There are some 3,000 unfilled jobs in the city, Koeser said.
While many cities across the nation would be envious of Williston's success, the city now holds some dubious distinctions.
Koeser said the city "hasn't been sitting on its hands" and has done its best to keep up with the explosion of activity. But the hundreds of millions of dollars in new housing construction and infrastructure improvements have failed to keep pace with the explosion of drilling activity in the area.
Koeser said the city ranks No. 1 in the nation for housing shortages and rent inflation. A one bedroom apartment is fetching more than $2,300 monthly, matching or exceeding those in the nation's biggest cities.
"Rent is a huge problem, especially for senior citizens on fixed incomes, Koeser said.
Oil-related traffic is causing headaches and torn-up roads, he said.
"It's hard to imagine anywhere else in the country that deals with so many trucks," Koeser said.

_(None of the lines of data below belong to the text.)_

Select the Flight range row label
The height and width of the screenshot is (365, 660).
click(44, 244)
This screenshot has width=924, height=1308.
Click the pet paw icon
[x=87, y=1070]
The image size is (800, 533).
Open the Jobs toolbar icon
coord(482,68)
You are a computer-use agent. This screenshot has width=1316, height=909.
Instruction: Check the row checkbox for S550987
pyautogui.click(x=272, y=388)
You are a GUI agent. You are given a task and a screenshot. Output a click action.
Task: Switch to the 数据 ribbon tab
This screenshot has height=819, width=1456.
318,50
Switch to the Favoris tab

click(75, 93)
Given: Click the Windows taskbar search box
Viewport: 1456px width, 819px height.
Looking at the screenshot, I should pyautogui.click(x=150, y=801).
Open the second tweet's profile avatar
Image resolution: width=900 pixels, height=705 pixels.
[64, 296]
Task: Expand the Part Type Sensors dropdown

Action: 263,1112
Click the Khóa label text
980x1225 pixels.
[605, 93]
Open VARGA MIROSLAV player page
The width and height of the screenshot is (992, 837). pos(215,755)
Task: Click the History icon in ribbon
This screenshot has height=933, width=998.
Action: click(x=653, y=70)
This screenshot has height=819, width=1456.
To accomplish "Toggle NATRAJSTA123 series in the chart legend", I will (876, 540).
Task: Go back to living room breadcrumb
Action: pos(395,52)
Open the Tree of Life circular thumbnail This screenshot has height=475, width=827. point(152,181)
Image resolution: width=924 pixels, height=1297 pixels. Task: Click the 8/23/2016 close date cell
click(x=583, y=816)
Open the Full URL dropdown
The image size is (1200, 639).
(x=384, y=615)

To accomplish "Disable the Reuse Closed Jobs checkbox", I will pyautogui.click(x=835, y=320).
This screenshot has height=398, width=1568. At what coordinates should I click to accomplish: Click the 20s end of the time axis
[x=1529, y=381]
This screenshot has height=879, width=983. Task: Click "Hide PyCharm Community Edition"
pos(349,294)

Wayne Biberdorf, who was appointed in March by Gov. Jack Dalrymple as North Dakota's new "energy impact coordinator," said he's been meeting with local officials throughout the state's oil patch listening to concerns and reporting them to the governor.
"What I learned was not unexpected," Biberdorf said. "There is a lot of stress in western North Dakota."
Williston has experienced a boom before which lasted for several years until the 1980s when it went bust. When oil development rekindled in the region in 2004, the city spent $5 million on planning studies to prepare. But no one could foresee the tsunami of oil activity that followed with the new drilling techniques that allowed oilmen to tap vast oil reserves two miles beneath the surface.
"By the time the studies were complete, they were obsolete," Koeser said.
Koeser said the city will be forever changed with the oil boom and hopefully for the better.
"We want to remain a place where people want to live," Koeser said. And "prevail as a better community than when it all started."